:: Input data ::

=======

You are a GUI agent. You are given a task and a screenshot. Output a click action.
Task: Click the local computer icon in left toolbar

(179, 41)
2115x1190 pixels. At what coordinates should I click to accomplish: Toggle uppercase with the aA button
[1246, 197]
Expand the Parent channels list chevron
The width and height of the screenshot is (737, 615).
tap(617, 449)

=======

:: Prompt ::
Reproduce the material above verbatim, line for line.

:: Result for this exercise ::
You are a GUI agent. You are given a task and a screenshot. Output a click action.
Task: Click the local computer icon in left toolbar

(179, 41)
2115x1190 pixels. At what coordinates should I click to accomplish: Toggle uppercase with the aA button
[1246, 197]
Expand the Parent channels list chevron
The width and height of the screenshot is (737, 615).
tap(617, 449)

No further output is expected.